PROBLEM DETAILS:
Nothing but the lines below between the line holding "The width and" and the line holding "Open the 组织 dropdown showing 品牌部公摊", inclusive, should appear in the answer, each set down exactly.

════════════════

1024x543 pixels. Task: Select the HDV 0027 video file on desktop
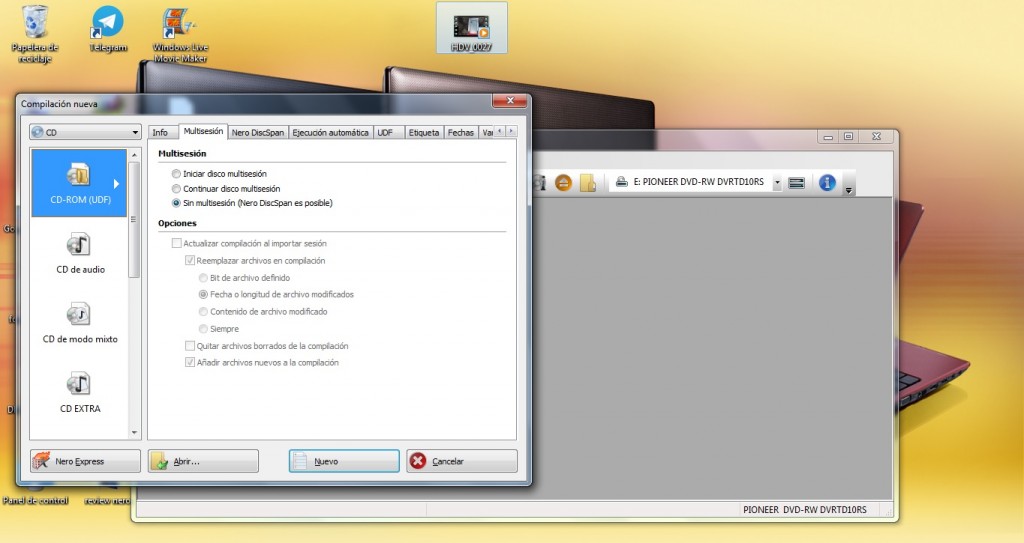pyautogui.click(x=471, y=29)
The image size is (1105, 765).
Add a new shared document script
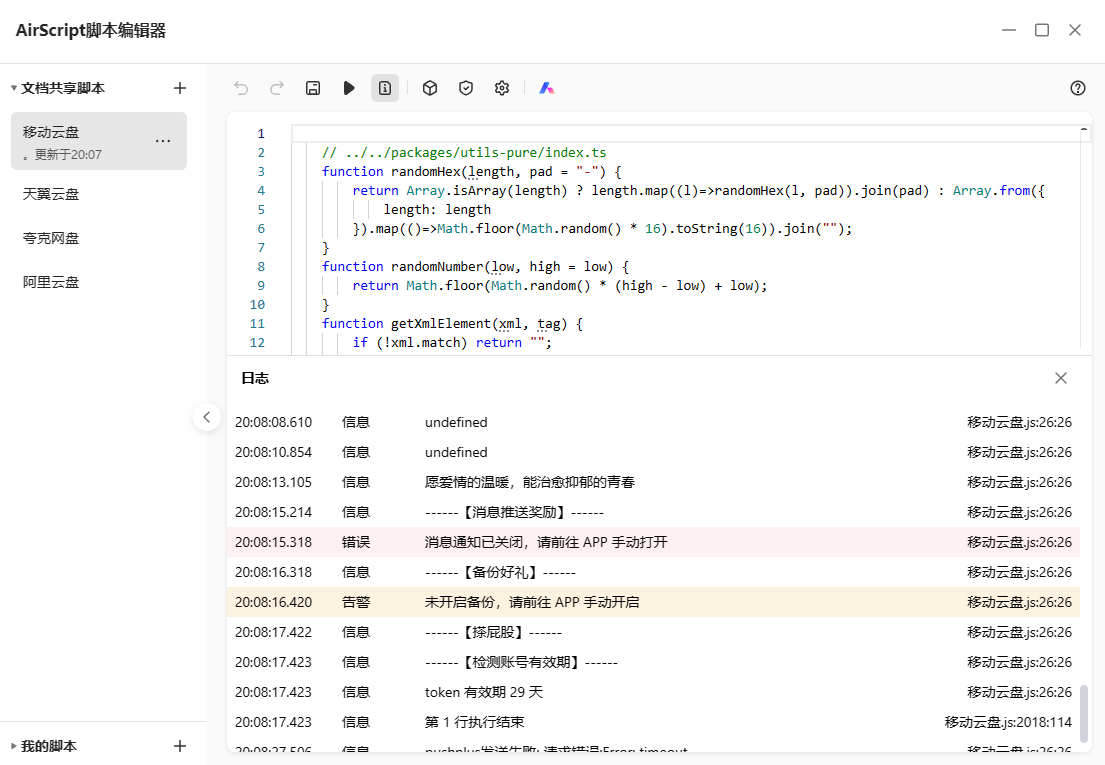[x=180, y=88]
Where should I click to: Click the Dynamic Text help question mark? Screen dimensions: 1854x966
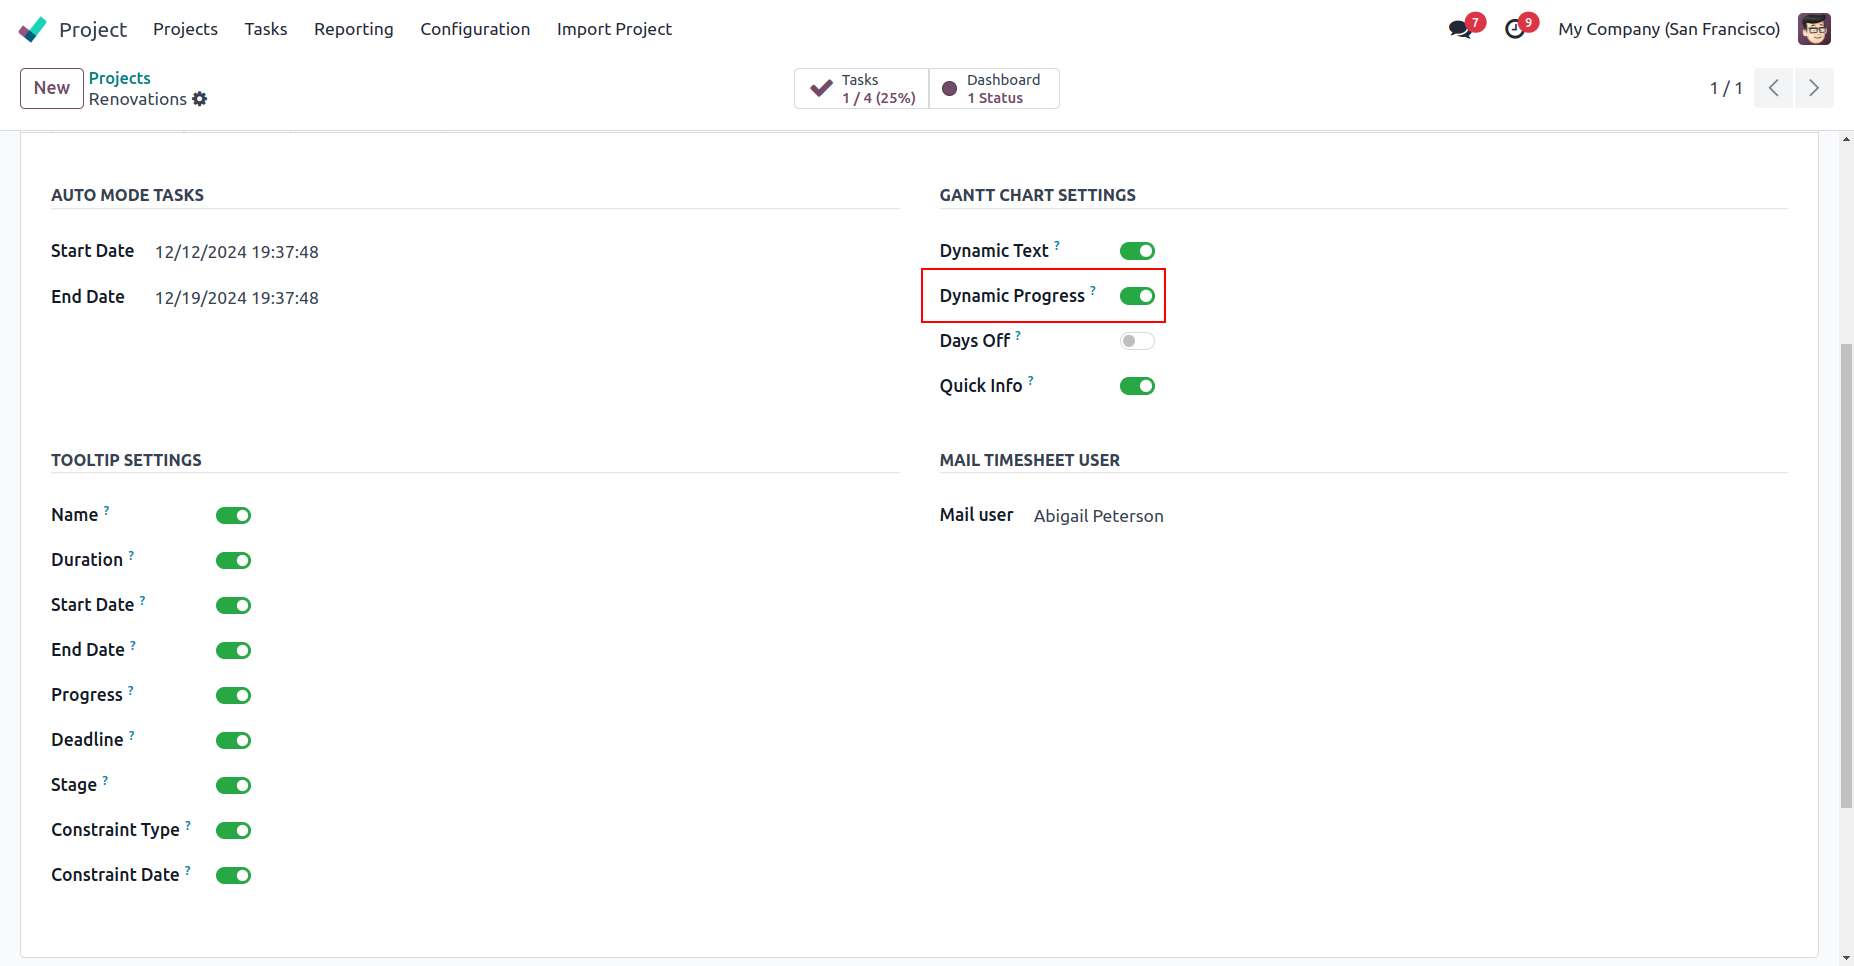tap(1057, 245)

════════════════

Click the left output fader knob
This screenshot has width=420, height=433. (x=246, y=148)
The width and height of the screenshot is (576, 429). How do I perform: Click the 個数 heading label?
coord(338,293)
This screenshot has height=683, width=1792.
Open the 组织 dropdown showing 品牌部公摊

════════════════

EXERCISE RESPONSE:
The width and height of the screenshot is (576, 429). How do I perform: Click the 個数 heading label?
coord(338,293)
This screenshot has height=683, width=1792.
Open the 组织 dropdown showing 品牌部公摊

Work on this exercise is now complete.